The Government, it seems, is in no hurry to announce the results of the Sentencing Council’s deliberations, despite the fact that many of the proposed cuts to the Ministry of Justice’s budget depends on those results. Indeed, without a severe revision of current sentencing practises, it is unlikely that the publicised cuts can be achieved.
So much for so little…just click on the image above
Then there is the much criticised (and apparently unlawful) Indeterminate Sentence for Public Protection (IPP) which, it has been announced some time ago, is also up for revision. Indeed, many are calling for it to be abolished altogether.
Short sentences are to be used less, it has been suggested, although magistrates have bemoaned this proposal. Community sentences on the other hand are to be used more.
All of this has been heavily trailed in the press, in Parliament and in the media generally, not least on TheOpinionSite.org.
So, why have we heard nothing?
Perhaps it is because of the recent embarrassment to the Government regarding the rights of prisoners to vote in elections. David Cameron made it clear in Parliament that he was dismayed (some may say emotionally disturbed) at the prospect of having to obey the law as laid down in Strasbourg, even though he expects others to obey the law in this country.
Perhaps we have heard nothing due to the Government’s embarrassment at losing the case against Abu Hamza and therefore not being able to relieve him of his passport.
Maybe it is because the Liberal Democrats and the Conservatives cannot agree on whether or not to move the UK’s sentencing policy away from vindictiveness and revenge and towards justice; that would indeed be a memorable thing for this punishment-loving country.
Actually, TheOpinionSite.org has a simpler explanation for the Government’s unnatural silence; to do what is right, just and fair will invoke the wrath of the Tory Right, the Murdoch press and the victims’ charities, all of whom feel rather left out nowadays as the coalition has, rightly in our view, removed them from the decision making process of Government.
On the one hand, the current administration should be praised for even considering the possibility of undoing the politically driven, custody loving penal policies of the Labour government. It should be praised for not giving in to the likes of Jim Gamble and his power hungry cronies along with Sara Payne, Shy Keenan and all the others who are seemingly out to make a fast buck from stoking the fires of public paranoia.
It should also be praised for not, so far anyway, giving into the tabloids who are also only interested in making money out of a gullible and often ill-informed public.
On the other hand however, they really should get on with it, announce the results of the review and tell us all how and when they are going to put them into effect.

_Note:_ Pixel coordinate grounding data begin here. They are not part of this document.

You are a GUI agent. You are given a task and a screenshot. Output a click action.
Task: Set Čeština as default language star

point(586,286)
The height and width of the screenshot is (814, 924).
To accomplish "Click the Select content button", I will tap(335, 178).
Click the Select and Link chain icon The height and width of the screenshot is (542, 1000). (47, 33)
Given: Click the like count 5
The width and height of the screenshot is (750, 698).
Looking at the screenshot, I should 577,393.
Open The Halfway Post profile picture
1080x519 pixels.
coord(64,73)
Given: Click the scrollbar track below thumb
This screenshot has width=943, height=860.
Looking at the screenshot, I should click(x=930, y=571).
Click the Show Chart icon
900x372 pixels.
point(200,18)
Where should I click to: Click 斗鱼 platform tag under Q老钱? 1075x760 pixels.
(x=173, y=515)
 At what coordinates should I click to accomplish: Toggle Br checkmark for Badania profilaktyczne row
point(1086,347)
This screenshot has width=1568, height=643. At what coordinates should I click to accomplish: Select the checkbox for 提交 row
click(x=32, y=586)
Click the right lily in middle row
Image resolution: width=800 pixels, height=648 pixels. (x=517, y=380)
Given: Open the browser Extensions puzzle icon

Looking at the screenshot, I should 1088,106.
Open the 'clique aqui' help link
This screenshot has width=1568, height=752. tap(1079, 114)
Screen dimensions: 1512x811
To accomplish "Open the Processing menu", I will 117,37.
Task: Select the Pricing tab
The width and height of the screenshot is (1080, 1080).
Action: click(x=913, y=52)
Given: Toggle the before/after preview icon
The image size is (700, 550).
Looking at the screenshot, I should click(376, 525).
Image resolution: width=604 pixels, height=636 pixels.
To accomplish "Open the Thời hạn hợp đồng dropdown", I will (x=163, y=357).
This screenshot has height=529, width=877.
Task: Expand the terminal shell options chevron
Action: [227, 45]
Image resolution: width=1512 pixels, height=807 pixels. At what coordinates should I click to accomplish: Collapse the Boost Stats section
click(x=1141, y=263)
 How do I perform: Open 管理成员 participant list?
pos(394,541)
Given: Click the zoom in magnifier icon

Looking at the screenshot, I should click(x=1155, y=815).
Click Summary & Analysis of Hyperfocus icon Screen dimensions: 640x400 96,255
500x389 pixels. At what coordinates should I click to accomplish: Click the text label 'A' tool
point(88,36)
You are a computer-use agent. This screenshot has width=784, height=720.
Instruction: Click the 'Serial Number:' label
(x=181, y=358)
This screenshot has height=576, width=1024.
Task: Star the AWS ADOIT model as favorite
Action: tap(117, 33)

If they leave it much longer or worse, kick the review into the long grass in the hope that it is forgotten, any credibility which they have so far built up will drain away very quickly.
Clarke, Cameron and the others who are responsible should get their finger out and announce the results of the review now – before they start to look just like the Labour government that many believe were such experts at lying, cheating and breaking their word.